● To do
Set the pictures aside and set down only the lines from the line holding "Screen dimensions: 606x427" through the end of the entries below, ends included.

++++

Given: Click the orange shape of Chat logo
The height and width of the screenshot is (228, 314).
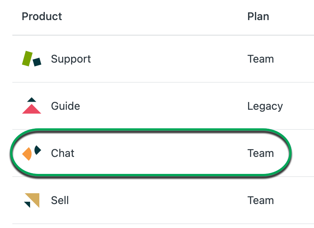Looking at the screenshot, I should [27, 154].
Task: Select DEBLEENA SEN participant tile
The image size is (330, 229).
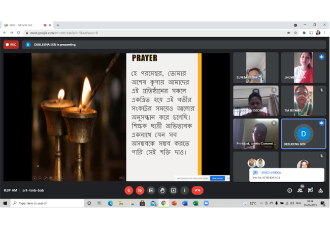Action: click(x=304, y=134)
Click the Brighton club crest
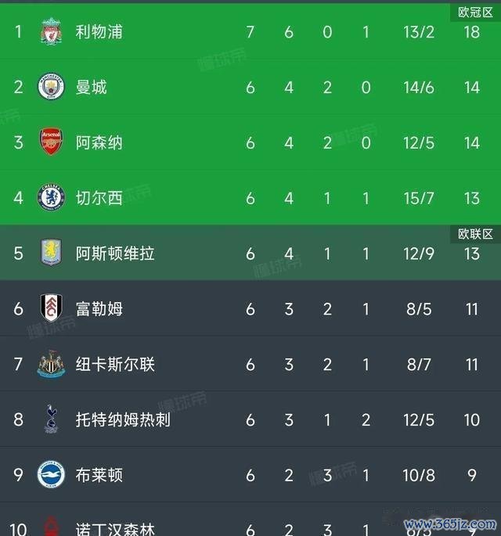The width and height of the screenshot is (501, 536). click(51, 474)
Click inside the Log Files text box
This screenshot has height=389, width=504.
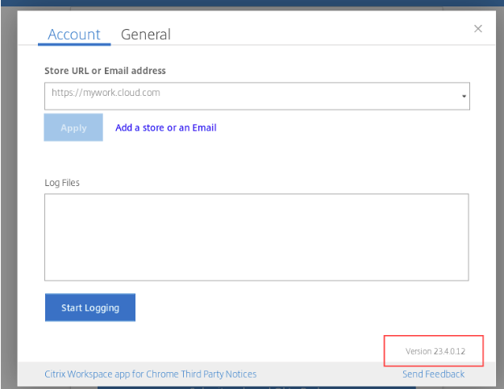[x=256, y=237]
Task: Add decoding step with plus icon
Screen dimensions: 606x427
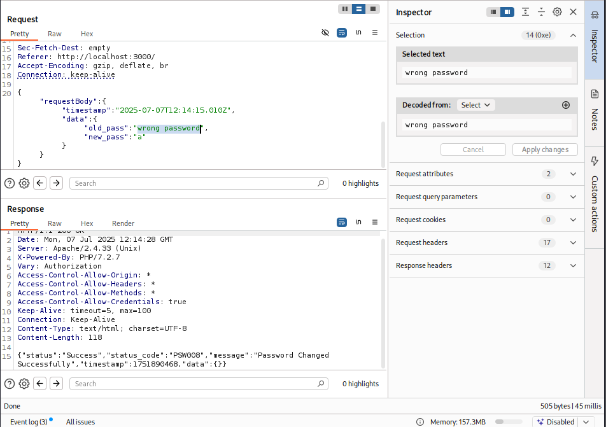Action: (x=566, y=105)
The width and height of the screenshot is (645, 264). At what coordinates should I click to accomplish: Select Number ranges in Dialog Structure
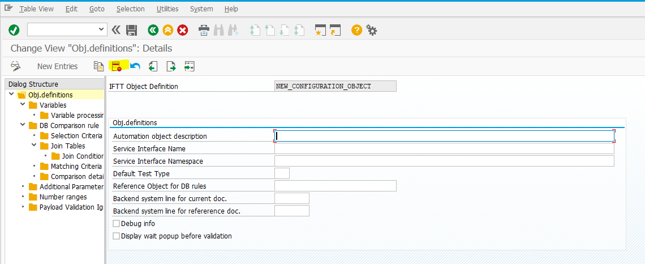click(63, 197)
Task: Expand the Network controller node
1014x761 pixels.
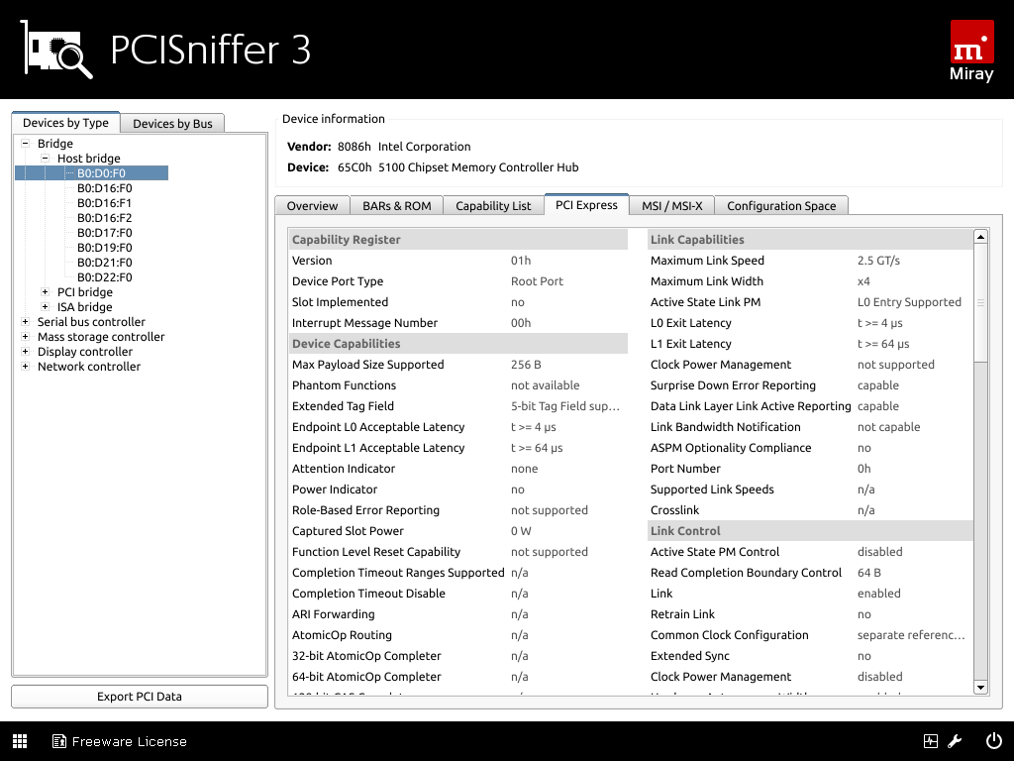Action: [x=25, y=367]
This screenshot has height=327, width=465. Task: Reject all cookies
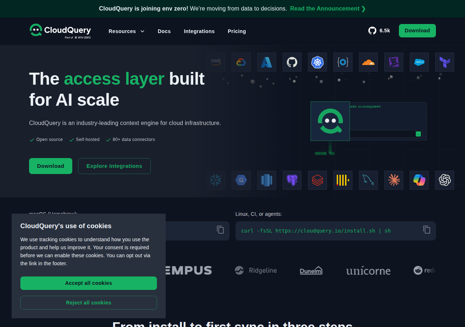89,303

++++

● Output below
Screen dimensions: 606x427
Action: (x=566, y=105)
The width and height of the screenshot is (645, 264). At what coordinates should I click to accomplish: Select Number ranges in Dialog Structure
click(63, 197)
Task: Expand the Network controller node
1014x761 pixels.
Action: [x=25, y=367]
This screenshot has height=327, width=465. Task: Reject all cookies
89,303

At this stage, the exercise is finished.